In the passage about the word "salesman," copy the stretch from "Just because a" through "psychology of Saleswomanship." again, changing every "chromosomes" to "genes".

== Document extract ==
BEGIN

But Arthur Miller didn’t write “Death of a Salesperson.” And the real estate agents depicted in David Mamet’s Pulitzer Prize-winning Glengarry, Glen Ross (although they were hardly role models for the profession) weren’t salespersons, either; they were salesmen.
Just because a word ends in “-man” doesn’t necessarily make it gender-specific. The “-man” suffix is just a convention of language that has served us well for centuries. We speak of “man” or “mankind” (as in “One giant leap for mankind”) and no sane person thinks those terms are limited to describing only those with XY chromosomes (even though, according to current language revisionists, the very terms “man” and “woman” and even “male” and “female” are no longer clearly defined by whether one has XY or XX chromosomes). I submit that “salesman” is not a “sexist” term.
I’ve known plenty of women who were salesmen, and they were proud to identify themselves thusly, and it never compromised their femaleness nor their femininity. And saleswoman is semantically more akin to salesperson than to salesman; no one studies or writes books about the art and science and psychology of Saleswomanship.

END

== Material provided ==

BEGIN

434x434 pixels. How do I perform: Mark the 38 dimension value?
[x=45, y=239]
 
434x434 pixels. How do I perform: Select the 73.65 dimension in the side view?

END

== Exercise result ==
Just because a word ends in “-man” doesn’t necessarily make it gender-specific. The “-man” suffix is just a convention of language that has served us well for centuries. We speak of “man” or “mankind” (as in “One giant leap for mankind”) and no sane person thinks those terms are limited to describing only those with XY genes (even though, according to current language revisionists, the very terms “man” and “woman” and even “male” and “female” are no longer clearly defined by whether one has XY or XX genes). I submit that “salesman” is not a “sexist” term.
I’ve known plenty of women who were salesmen, and they were proud to identify themselves thusly, and it never compromised their femaleness nor their femininity. And saleswoman is semantically more akin to salesperson than to salesman; no one studies or writes books about the art and science and psychology of Saleswomanship.